Photo : Le journaliste le plus influent de Russie, porte-voix du Kremlin, Vladimir Soloviev (D), et le président russe, Vladimir Poutine (G)
Depuis un an, il dénonce régulièrement une Europe « nazie » et appelle à bombarder Paris, Berlin, Londres et Madrid… Cet homme, c’est Vladimir Soloviev, le « propagandiste en chef du Kremlin ». Personnage le plus influent de Russie, selon l’institut indépendant Romir, il officie sur la chaîne de télévision d’État Rossiya 1. Sur le plateau son émission Full Contact, il déverse quotidiennement sa haine contre l’Occident, l’Ukraine ou les opposants politiques en Russie. Loin de le contredire, ses invités n’hésitent pas à surenchérir. À l’image de ce parlementaire russe, Andrey Gurulyov, qui proposait début janvier dernier, de raser la France ou le Royaume-Uni de manière « préventive ». « Si on frappe la France une fois, ce sera la fin de tout ça. Tout le monde aura peur, je vous le dis, personne ne voudra aller en Ukraine. », arguait-il aux côtés de Vladimir Soloviev. « Pas besoin d’engager notre potentiel stratégique, nous avons assez d’armes pour détruire la France ou la Grande-Bretagne. », soutient Andrey Gurulyov.
Luxueux biens saisis
Accusé de corruption par la Fondation de l’opposant russe, Alexeï Navalny, il possède un patrimoine estimé au milliard de roubles, soit près de 13 millions d’euros. Ironiquement et malgré son dégoût des puissances européennes et occidentales, il était propriétaire de luxueux biens en Italie, dont une villa sur les rives du lac de Côme… Mais ces derniers ont été saisis dans le cadre des sanctions européennes contre la Russie. Vladimir Soloviev n’a pourtant pas toujours été le porte-voix du Kremlin. Jusque dans les années 2000, actionnaire du groupe pétrogazier russe Gazprom, il vantait même les mérites des valeurs démocratiques. En 2008, il soutenait ainsi que « quiconque tenterait de déclencher une guerre entre la Russie et l’Ukraine est un criminel sans aucune mesure ». Mais lorsque la Russie envahie la Crimée en 2014, il enterre tout ce qui lui restait de ses valeurs déontologiques. « La Crimée et Sébastopol font à nouveau partie de la Russie. La justice historique a prévalu. », juge-t-il alors. Quelques mois plus tard, il est distingué (comme on peut le voir dans l’image ci-dessous) par Vladimir Poutine lui-même pour sa couverture de l’évènement.

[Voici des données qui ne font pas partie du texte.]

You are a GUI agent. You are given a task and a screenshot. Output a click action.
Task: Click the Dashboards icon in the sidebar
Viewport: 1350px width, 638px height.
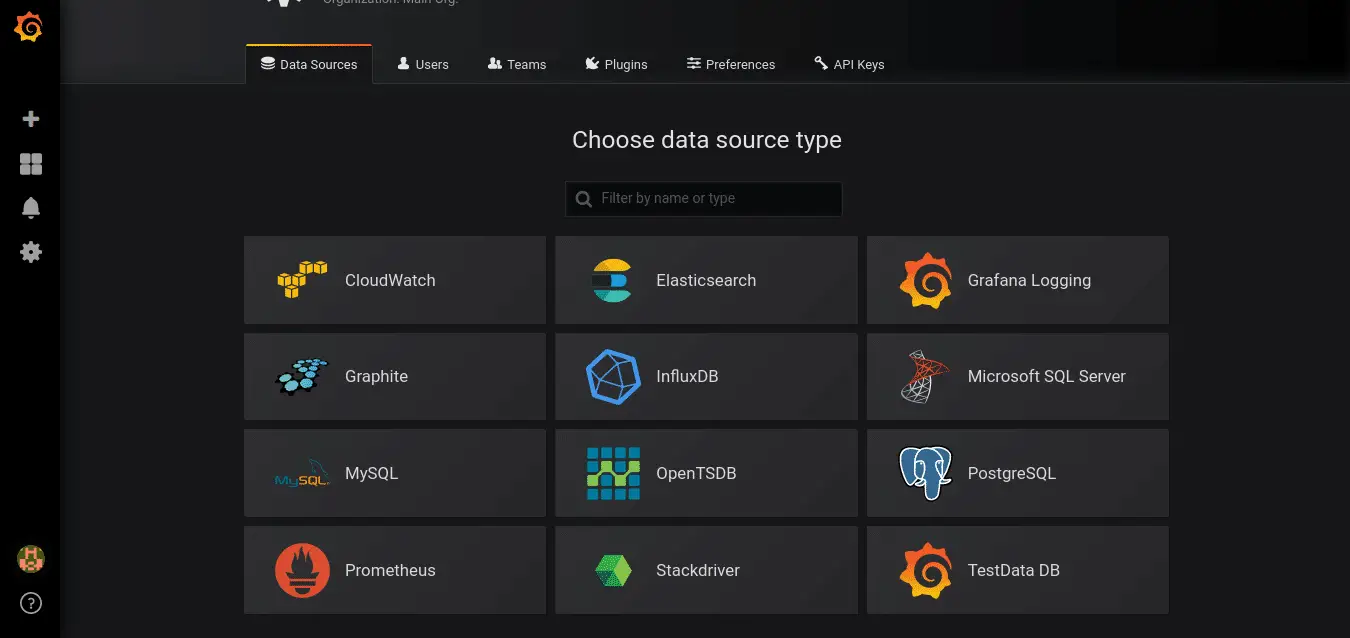tap(30, 163)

« Moscou. Kremlin. Poutine. »
Depuis, il déroule sans contradiction les narratifs du Kremlin et voue un véritable culte au président russe. Depuis 2018, il présente même « Moscou. Kremlin. Poutine », une émission hebdomadaire entièrement consacrée à l’activité du chef d’État russe, Vladimir Poutine, sur la semaine écoulée. La presse et l’opposition, très critiques du ton employé par le présentateur et ses invités, jugent alors que le programme marque une résurgence du culte de la personnalité en Russie. Vladimir Soloviev n’hésite pas non plus à s’affranchir de la vérité. Un projet européen de lutte contre la désinformation, EuvsDisinfo, lui attribue pas moins de 195 fausses informations entre 2015 et 2021. Aujourd’hui interdit de séjour dans l’Union Européenne (UE) et aux États-Unis, Vladimir Soloviev n’adoucit pas son discours, bien au contraire.
Baisse d’audience
À mesure que la guerre dure en Ukraine, il radicalise son discours et n’hésite plus à faire des références débridées à l’arme atomique, qui serait selon lui le seul moyen d’en finir avec cette guerre qui s’enlise : « Pourquoi diable avons-nous un stock d’armes nucléaires tactiques et stratégiques ? Pour avoir peur de l’utiliser ? », se demandait-il début février, alors qu’il revenait du front. Les déclarations qui tranchent avec les menaces diplomatiques du Kremlin, mais qui ont des raisons d’inquiéter. S’il est difficile d’établir l’influence de son discours sur la population, l’institut indépendant Romir estime que l’audience a diminué de 25% sur les trois principales chaînes fédérales dépendantes du Kremlin, dont Rossiya-1, celle sur laquelle officie Vladimir Soloviev. Cette baisse d’audience sur les chaînes traditionnelles se fait toutefois au profit de la messagerie cryptée Telegram. Une tendance bien comprise par le propagandiste russe qui, selon une fiche du département d’État américain, diffuse son discours sur pas moins de 17 chaînes affiliées et touche ainsi une audience plus jeune, de plus en plus désintéressée par la télévision.